"APA itu cinta?” Pertanyaan itu tiba-tiba menyeruak di kepalaku, menggiringku ke dalam perenungan panjang. Dalam sekejap, sebuah jawaban terlintas: cinta adalah saat aku bertemu dengannya. Namun, ternyata bukan. Pertemuan itu hanya momen biasa, mungkin sekadar serpihan takdir yang menghubungkan dua orang di persimpangan hidup.
Aku kembali berpikir. Mungkin cinta adalah kebahagiaan. Namun, lagi-lagi aku harus mengakui bahwa itu bukan jawaban yang tepat. Bahagia hanya buah yang dipetik oleh hati yang mencinta, bukan cinta itu sendiri.
Jadi, apa sebenarnya cinta itu?
Setelah menggali lebih dalam, aku menemukan satu jawaban yang terasa paling benar: cinta adalah segalanya. Ia meliputi segala yang kita lakukan untuk orang yang kita sayangi. Ketika kamu rela berkorban demi mereka, pengorbanan itu adalah bentuk cinta. Saat ia dan kamu saling bertukar senyuman, itulah cinta yang berbicara. Ketika ada kepercayaan yang terjalin, janji-janji yang diucapkan untuk saling melengkapi kekurangan, di situlah cinta menemukan wujudnya.
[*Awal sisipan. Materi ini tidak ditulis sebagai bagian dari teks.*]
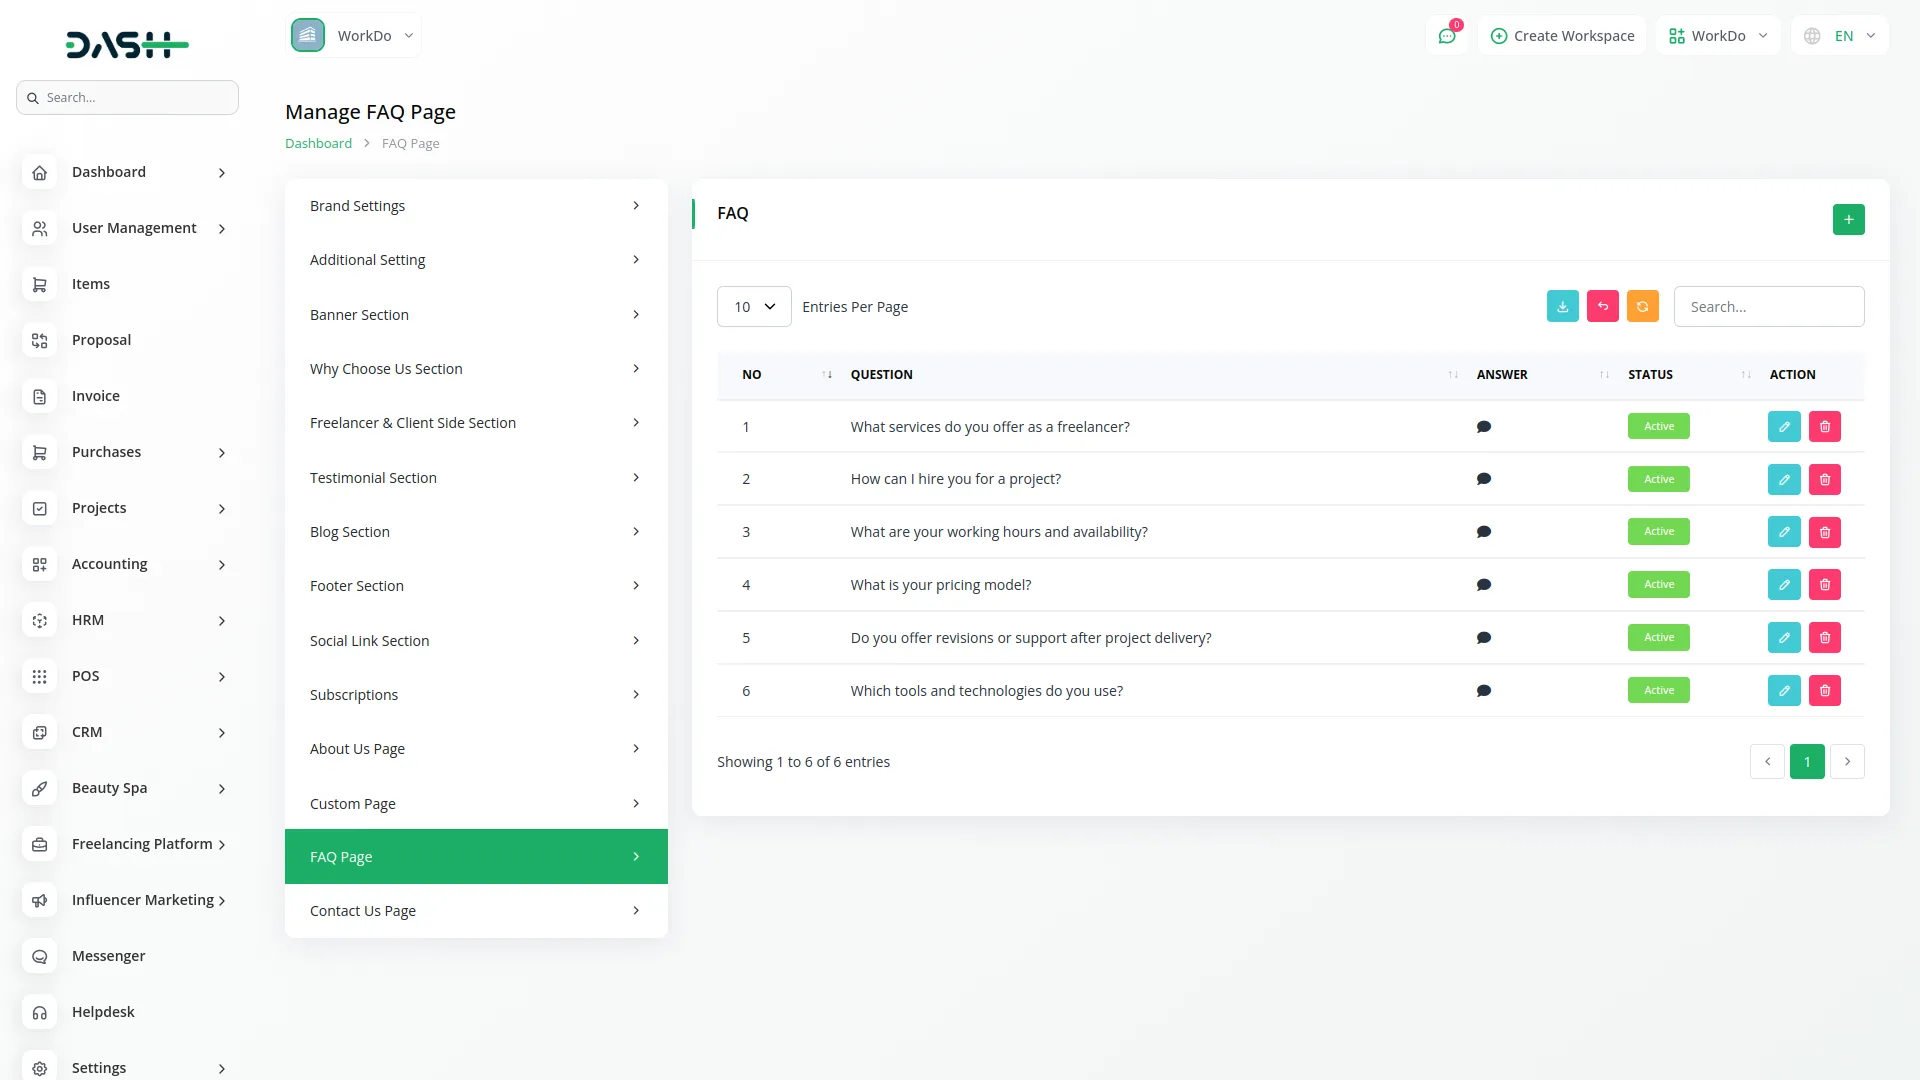Click the red undo icon above the table
The height and width of the screenshot is (1080, 1920).
tap(1602, 306)
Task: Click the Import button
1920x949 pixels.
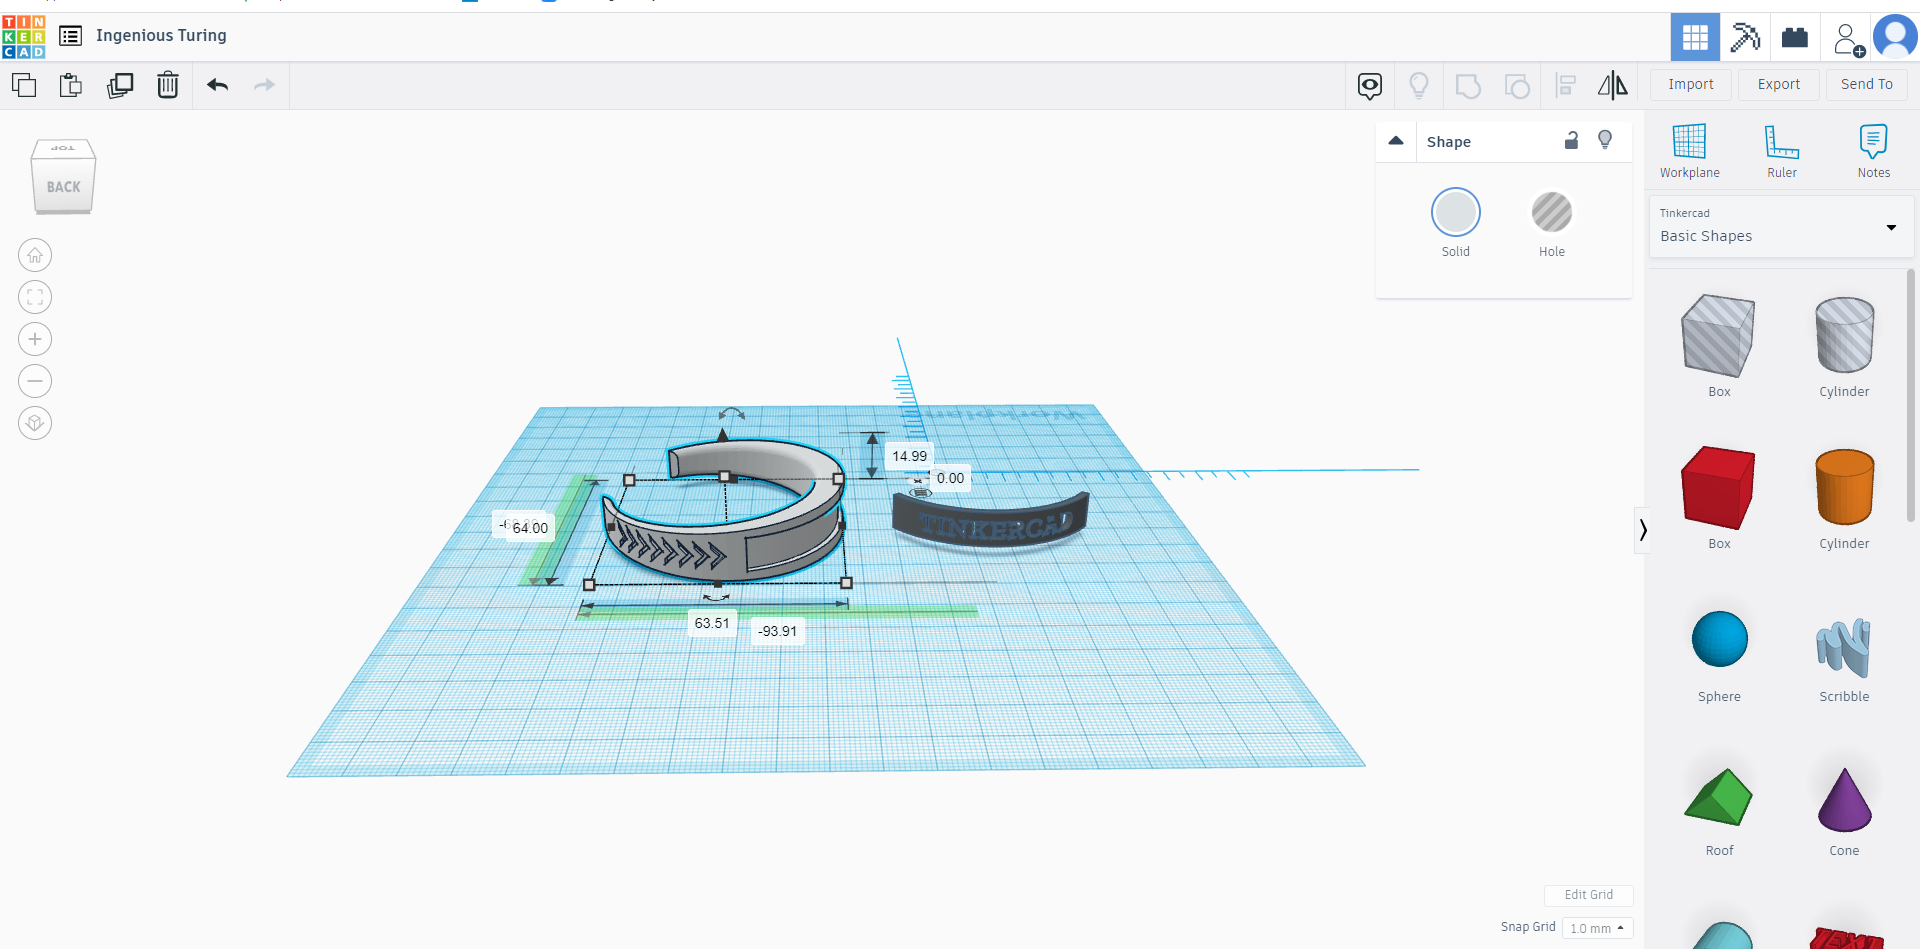Action: [x=1690, y=84]
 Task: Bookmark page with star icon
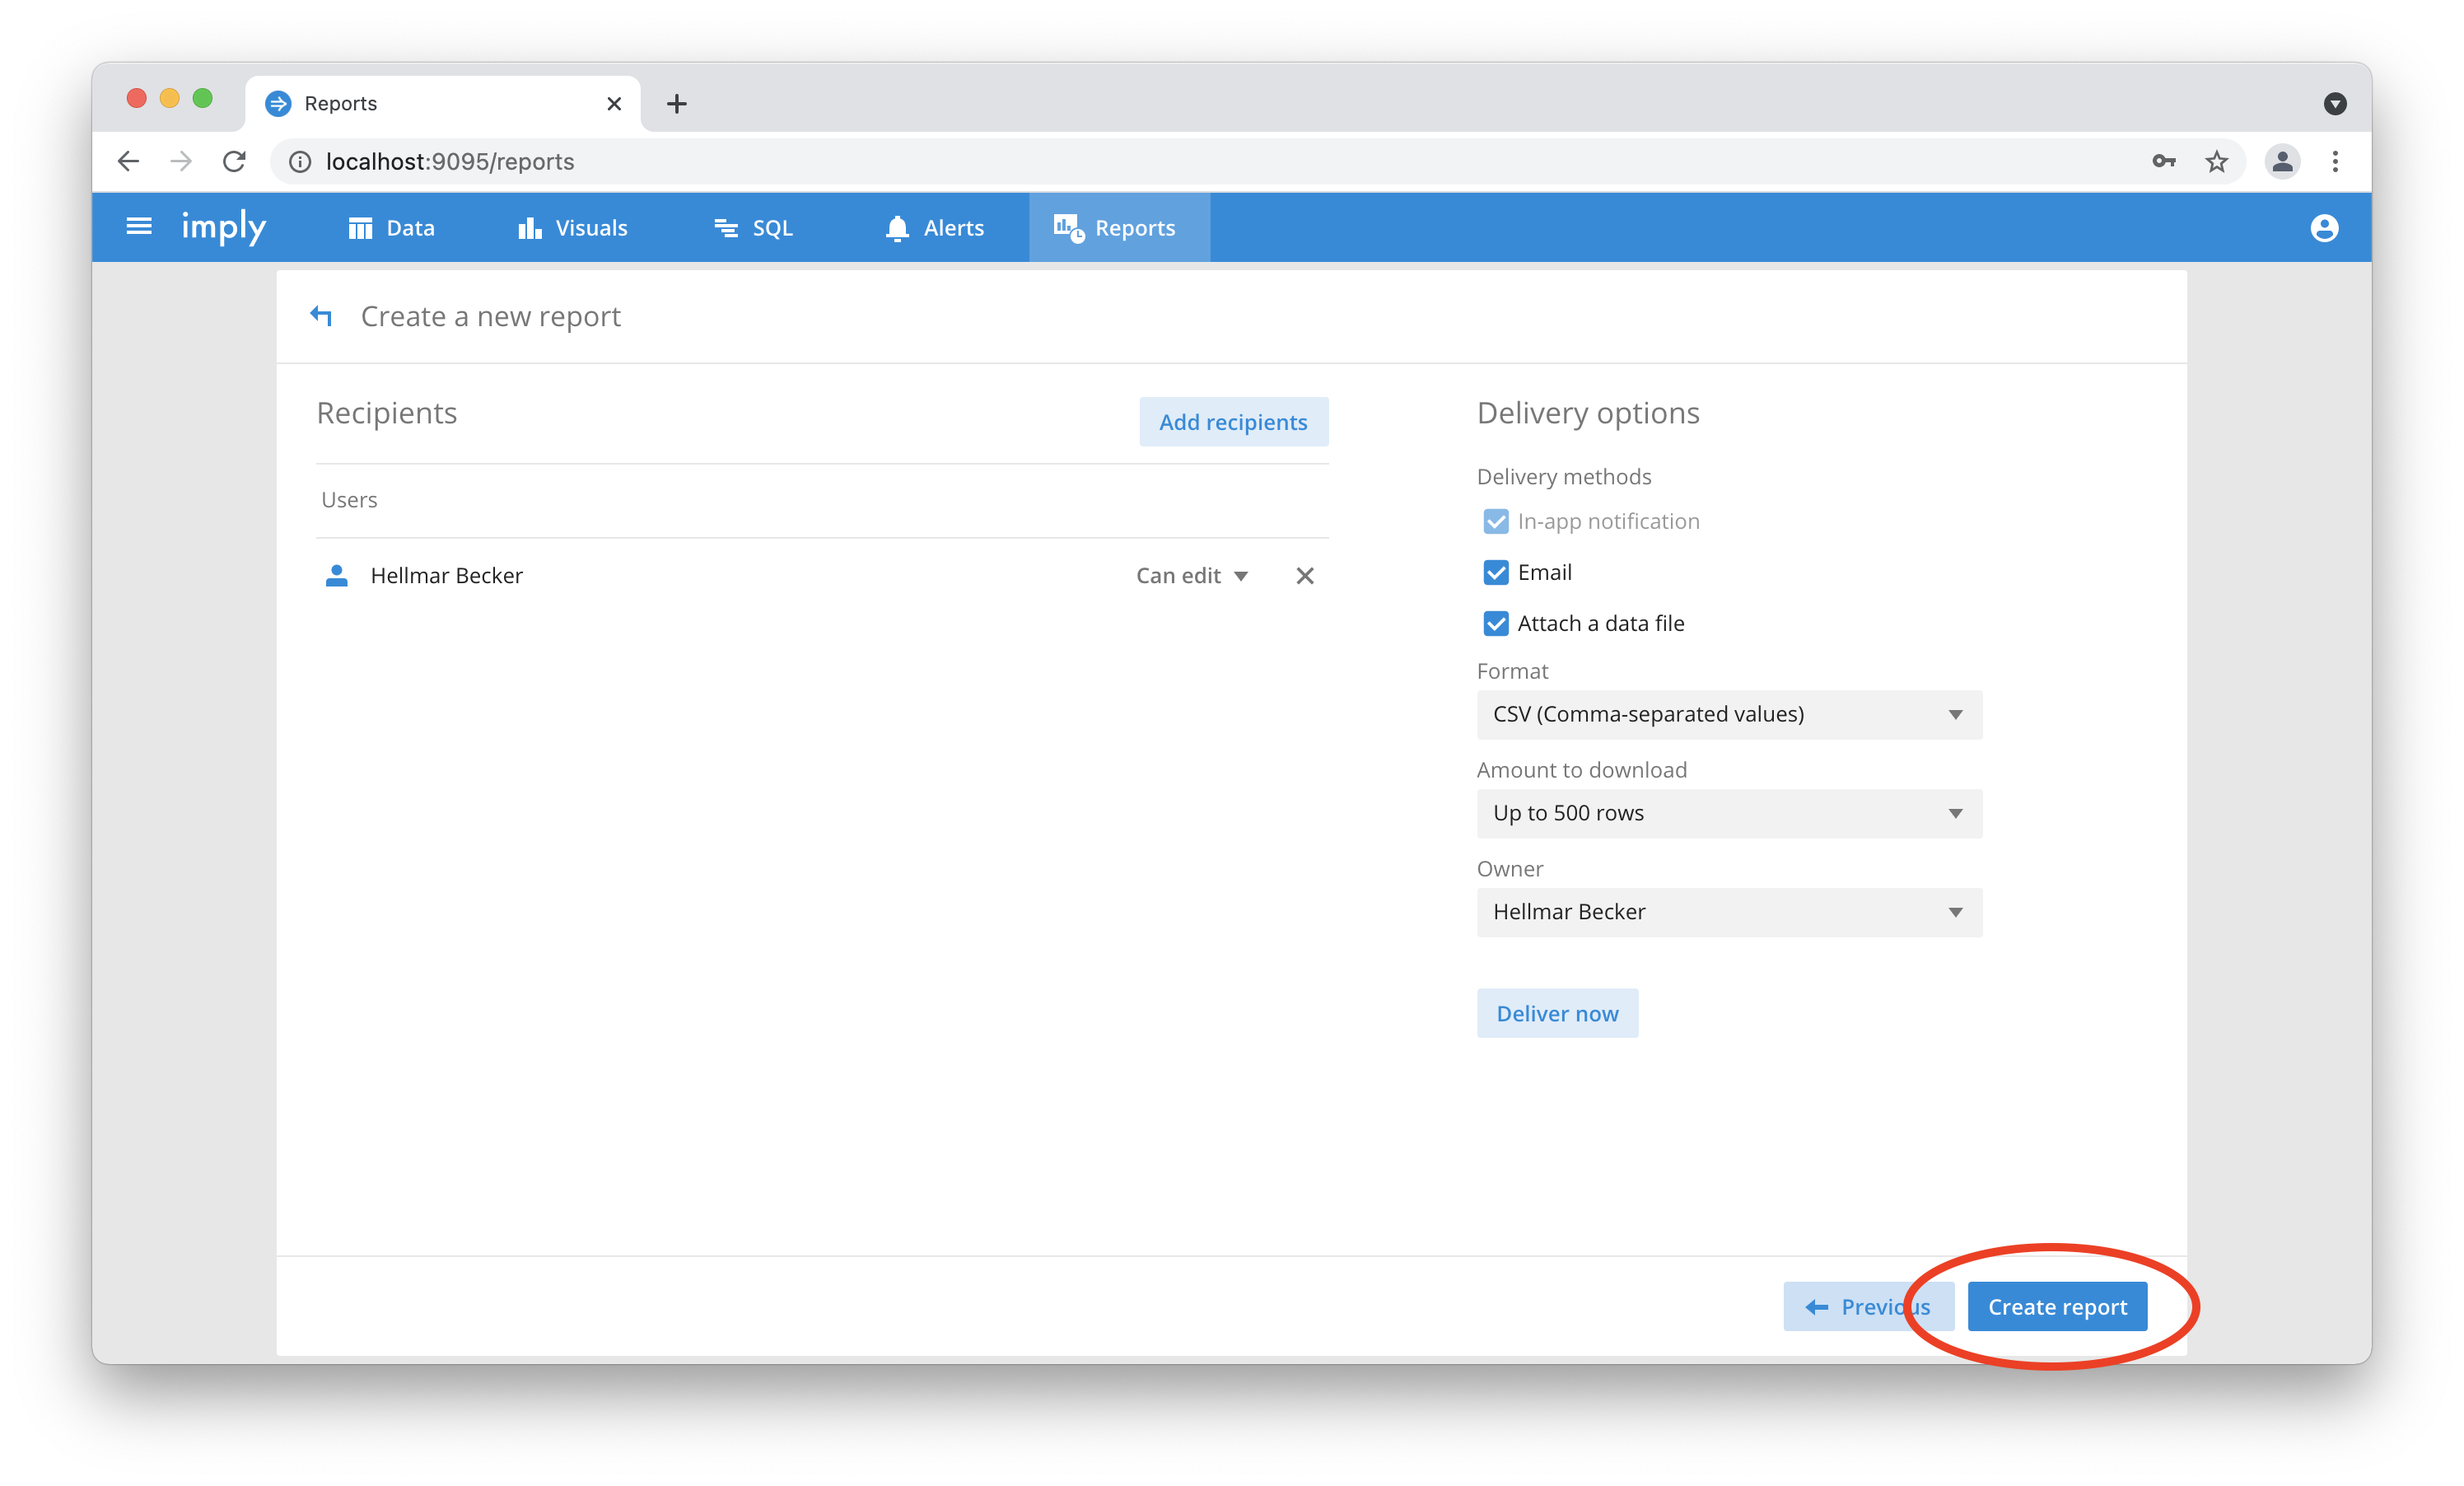[x=2216, y=162]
Kesimpulannya, cinta adalah segalanya. Begitu pula pertemuanku dengannya. Meski sederhana, aku yakin, itu semua karena cinta.
-II-
AKU masih di sini, berdiri di antara pilar-pilar megah kampus yang perlahan diselimuti gelap. Awan hitam menggantung berat di langit, dihiasi kilatan halilintar yang menyambar sesekali. “Hujan akan segera turun,” gumamku.
Jam kuliah sudah usai sejak beberapa menit lalu, tetapi cuaca memaksaku bertahan. Aku menatap jauh ke langit, mencoba menghitung waktu sebelum hujan benar-benar turun. Dan seperti yang sudah kuduga, tak lama kemudian hujan deras mengguyur tanpa ampun. Dingin segera merayap. Aku menyedekapkan tangan, memeluk tubuh sendiri, seolah itu cukup untuk menangkal dinginnya sore ini.
“Woy!” Sebuah seruan tiba-tiba membuyarkan lamunanku. Aku terlonjak sedikit dan menoleh. Septian berdiri di sana, mengenakan jaket abu-abu yang sudah agak basah terkena cipratan hujan.
Septian adalah sahabat dekatku. Ia berasal dari Sumbawa, Nusa Tenggara Barat, tetapi memilih menempuh pendidikan di Mataram, Lombok, demi mengejar cita-citanya jadi peretas. Kami sering bercanda menyebutnya “hacker kampus,” walau kemampuannya masih sebatas utak-atik jaringan dasar.
“Ngagetin aja kamu,” ucapku, melepas sedekapan tangan.
“Ngelamun aja. Di kelas juga gitu. Ada masalah apaan, sih?” tanyanya, langsung menyelidik seperti biasa.
“Enggak ada. Cuma pengin melamun aja,” jawabku dengan tawa kecil, berusaha mengalihkan suasana.
“Aneh banget kamu. Eh, lihat tuh!” ujarnya sambil menunjuk ke seberang. “Primadona kampus kita, si Anggun!”
Aku mengikuti arah telunjuknya, meski tanpa minat. Di bawah bangunan seberang, seorang gadis tengah berdiri. Anggun, seperti biasa, tampil sempurna—rambut hitam tergerai rapi, paras cantiknya terlihat memukau bahkan dalam balutan kesederhanaan. Ia berteduh sambil memegang payung kecil yang belum sempat digunakan.
“Memangnya kenapa? Ada apa sama si primadona kampus itu?” tanyaku datar, kembali mengalihkan pandangan ke hujan.
“Kamu enggak tertarik sama dia?” Septian memandangku dengan alis terangkat. “Sudah cantik, kaya, pinter, primadona kampus pula. Sempurna, kan?”